Il duo milanese Not My Value ripropone una reiterpretazione del brano di Don Backy, Casa Bianca
Not My Value è un progetto che unisce musica, filosofia e cinema raccontando una dimensione onirica e liminale attraverso atmosfere cinematiche e trip-hop. Casa Bianca è una reinterpretazione del celebre brano di Don Backy, trasformata in una dimensione completamente nuova. La live session, in uscita a inizio giugno, vive una dimensione sospesa. Girata in uno spazio spoglio, antico e abbandonato, la performance è immersa in una luce rossa intensa. Alle spalle, una casa che brucia lentamente, un’immagine essenziale e simbolica che richiama memoria, perdita e trasformazione. L’EP Reality, è uscito il 16 gennaio 2026 su tutte le piattaforme digitali via Totally Imported.
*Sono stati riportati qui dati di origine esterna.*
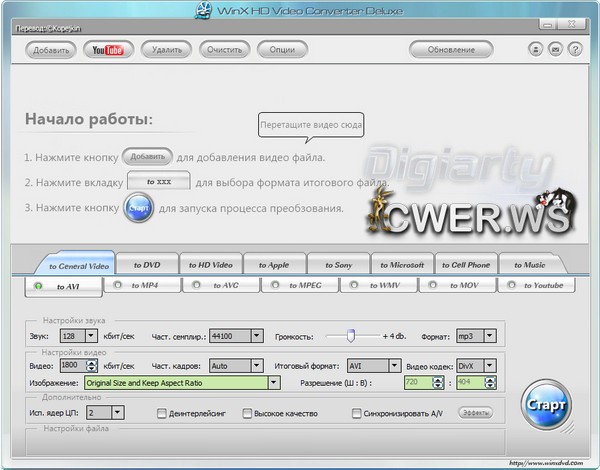
Task: Click the Добавить icon in step 1 instructions
Action: click(147, 157)
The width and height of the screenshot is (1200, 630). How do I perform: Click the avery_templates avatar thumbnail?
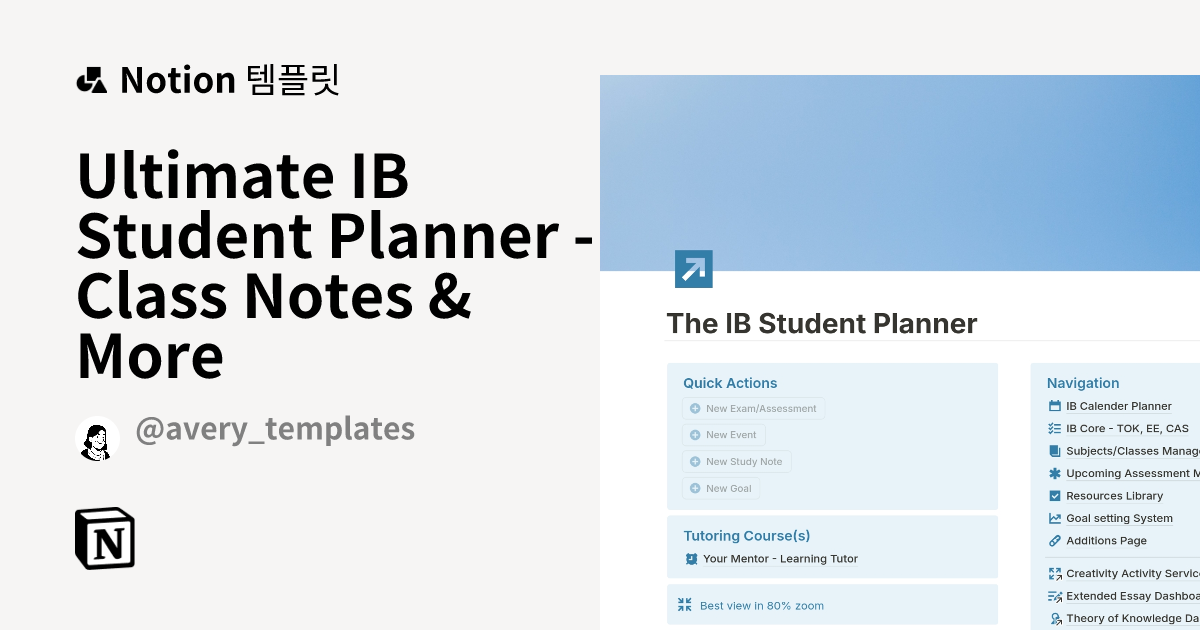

E ce lo raccontano così:
“Quando ero piccola, un giorno ero andata a trovare mia nonna e lei stava ascoltando un brano con una voce femminile che parlava di una misteriosa casa bianca che non c’è più ma non sarebbe mai stata scordata. Per anni mi è rimasta in mente l’immagine di questa casa bianca sfocata e immaginaria, come spazio passato che conserva qualcosa di bello e puro ma che viene perso. Più che tutta la canzone avevo in memoria in loop le prime frasi: “c’è una casa bianca che, che mai più io scorderò”.
Casa Bianca è uno dei due brani in lingua italiana del progetto, insieme a La Mazurka di Periferia. Entrambi nascono da immagini legate al passato, momenti condivisi con i nonni, ricordi che evocano una purezza ormai distante. Fin dai primi ascolti, il brano si presenta come qualcosa di familiare ma difficile da collocare, una forma che sembra emergere lentamente da un ricordo, fino a rivelarsi solo in un secondo momento. La struttura originale si dissolve in un paesaggio sonoro più opprimente, attraversato da suoni rimbombanti e da una tensione che cresce e si ritrae, come un respiro irregolare.